Recalcó la última parte de la frase. Hans Reiter dijo que sí.

Que tenía un buen libro. Halder le preguntó qué libro era ése.

Hans Reiter dijo que era Algunos animales y plantas del litoral europeo. Halder dijo que ése seguramente era un libro divulgativo y que él se refería a un buen libro literario. Hans Reiter dijo que no sabía cuál era la diferencia entre un buen libro ditivo (divulgativo) y un buen libro liario (literario). Halder le dijo que la diferencia consistía en la belleza, en la belleza de la historia que se contaba y en la belleza de las palabras con que se contaba esa historia. Acto seguido comenzó a ponerle ejemplos.

Le habló de Goethe y de Schiller, le habló de Hölderlin y de Kleist, le habló maravillas de Novalis. Le dijo que él había leído a todos esos autores y que cada vez que los releía volvía a llorar.

– A llorar -dijo-, a llorar, ¿lo comprendes, Hans?

A lo que Hans Reiter dijo que él nunca lo había visto con un libro de esos autores, sino con libros de historia. La respuesta de Halder lo pilló por sorpresa. Halder dijo:

– Es que no estoy bien de historia y debo ponerme al día.

– ¿Para qué? -dijo Hans Reiter.

– Para rellenar una laguna.

– Las lagunas no se rellenan -dijo Hans Reiter.

– Sí se rellenan -dijo Halder-, con un poco de esfuerzo todo se rellena en este mundo. Cuando yo tenía tu edad -dijo Halder, una exageración evidente-, leí a Goethe hasta el hartazgo, aunque Goethe, por supuesto, es infinito, en fin, leí a Goethe, a Eichendorff, a Hoffman, y descuidé mis estudios de historia, que también son necesarios, como quien dice, para afilar el cuchillo por ambos lados.

Luego, mientras atardecía y oían crepitar el fuego en la chimenea, ambos intentaron ponerse de acuerdo en qué libro sería el primero que Hans Reiter leería y no llegaron a ningún acuerdo.

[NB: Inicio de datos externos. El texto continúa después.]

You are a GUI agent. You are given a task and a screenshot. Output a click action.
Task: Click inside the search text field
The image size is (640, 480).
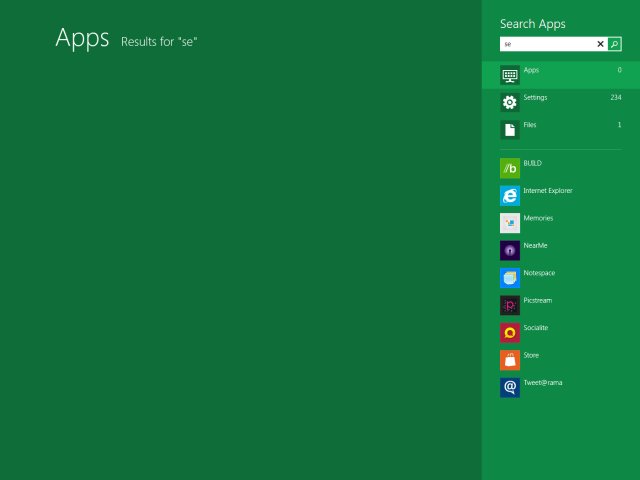pyautogui.click(x=547, y=44)

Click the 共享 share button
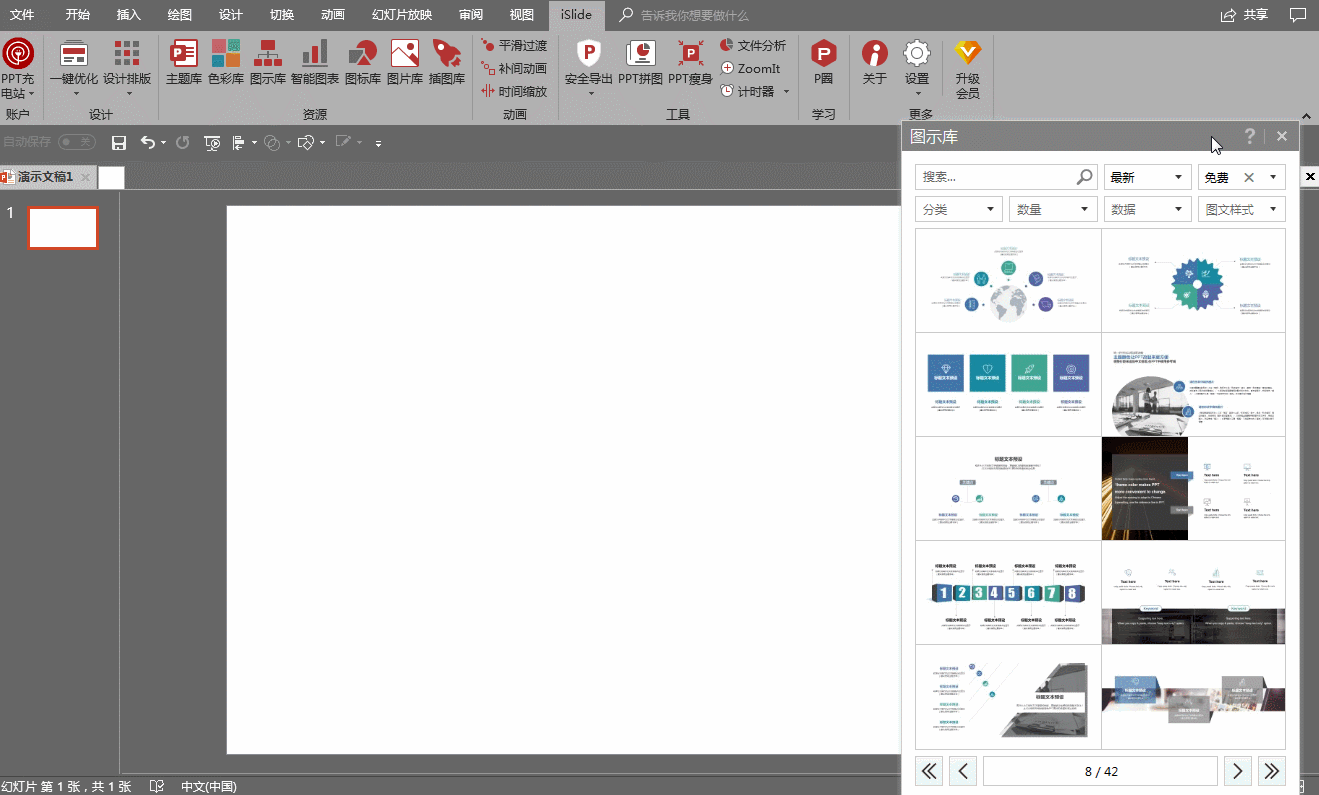[1244, 15]
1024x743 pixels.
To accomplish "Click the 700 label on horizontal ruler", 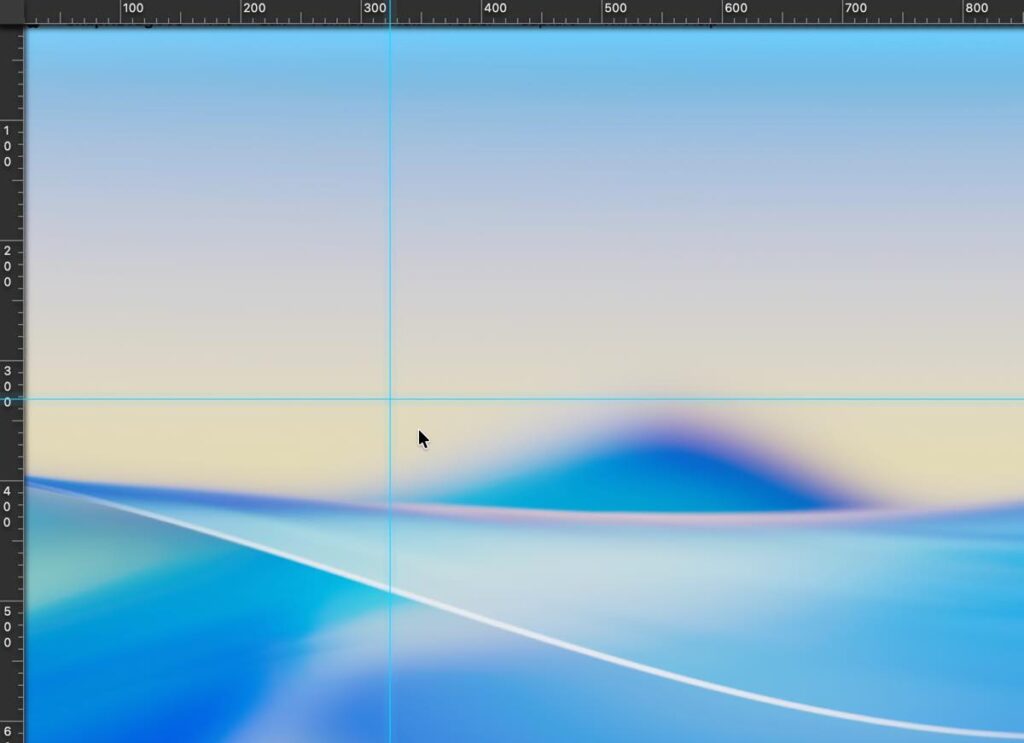I will 855,8.
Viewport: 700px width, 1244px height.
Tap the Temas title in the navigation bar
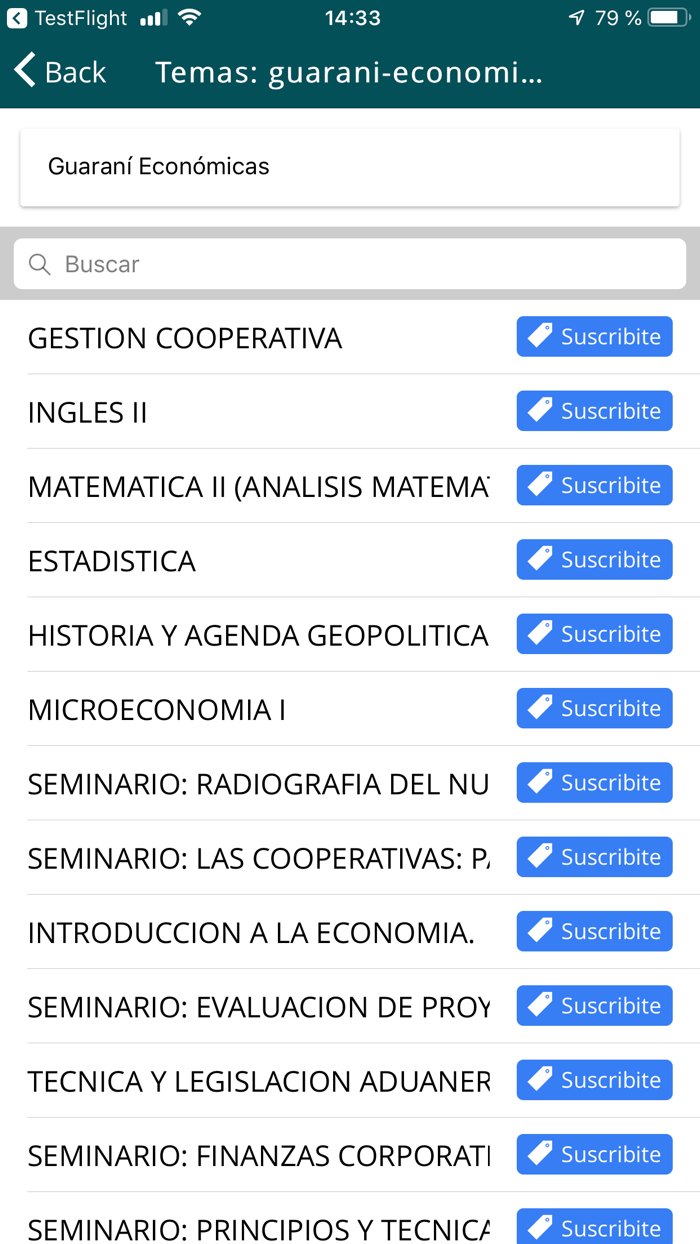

Al anochecer, finalmente, Halder le dijo que cogiera el libro que quisiera y que se lo devolviera al cabo de una semana.

El joven sirviente estuvo de acuerdo en que esa solución era la mejor.

Al cabo de poco tiempo las pequeñas sustracciones que el sobrino del barón realizaba en la casa de campo aumentaron debido, según él, a deudas de juego y a compromisos ineludibles con ciertas damas a las que no podía dejar abandonadas.

La torpeza de Halder en disimular sus hurtos era mayúscula y el joven Hans Reiter se decidió a ayudarle. A fin de que los objetos sustraídos no fueran echados en falta le sugirió a Halder que ordenara al resto de la servidumbre traslados arbitrarios, hacer vaciar habitaciones so pretexto de airearlas, subir de los sótanos viejos baúles y luego volverlos a bajar. En una palabra:

cambiar las cosas de sitio.

También le sugirió, y en esto además colaboró activamente, dedicarse a las rarezas, a la rapiña de las antigüedades verdaderamente antiguas y por lo tanto olvidadas, diademas aparentemente sin ningún valor que habían pertenecido a su bisabuela o tatarabuela, bastones de maderas preciosas con empuñadura de plata, las espadas que sus antepasados habían utilizado en las guerras napoleónicas o contra los daneses o contra los austriacos.

Halder, por lo demás, siempre fue generoso con él. A cada nueva visita le entregaba lo que llamaba su parte del botín, que en realidad no pasaba de ser una propina un poco desmesurada, pero que para Hans Reiter constituía una fortuna. Esa fortuna, por supuesto, no se la enseñó a sus padres, pues éstos no hubieran tardado en acusarlo de ladrón. Tampoco se compró nada para él. Consiguió una lata de galletas, en donde introdujo los pocos billetes y las muchas monedas, escribió en un papel «este dinero pertenece a Lotte Reiter», y la enterró en el bosque.

El azar o el demonio quiso que el libro que Hans Reiter escogió para leer fuera el Parsifal, de Wolfram von Eschenbach.

Cuando Halder lo vio con el libro se sonrió y le dijo que no lo iba a entender, pero también le dijo que no le causaba extrañeza que hubiera escogido aquel libro y no otro, de hecho, le dijo que ese libro, aunque no lo entendiera jamás, era el más indicado para él, de la misma forma que Wolfram von Eschenbach era el autor en el que encontraría una más clara semejanza con él mismo o con su espíritu o con lo que él deseaba ser y, lamentablemente, no sería jamás, aunque sólo le faltara un poquito así, dijo Halder casi pegando las yemas de los dedos pulgar e índice.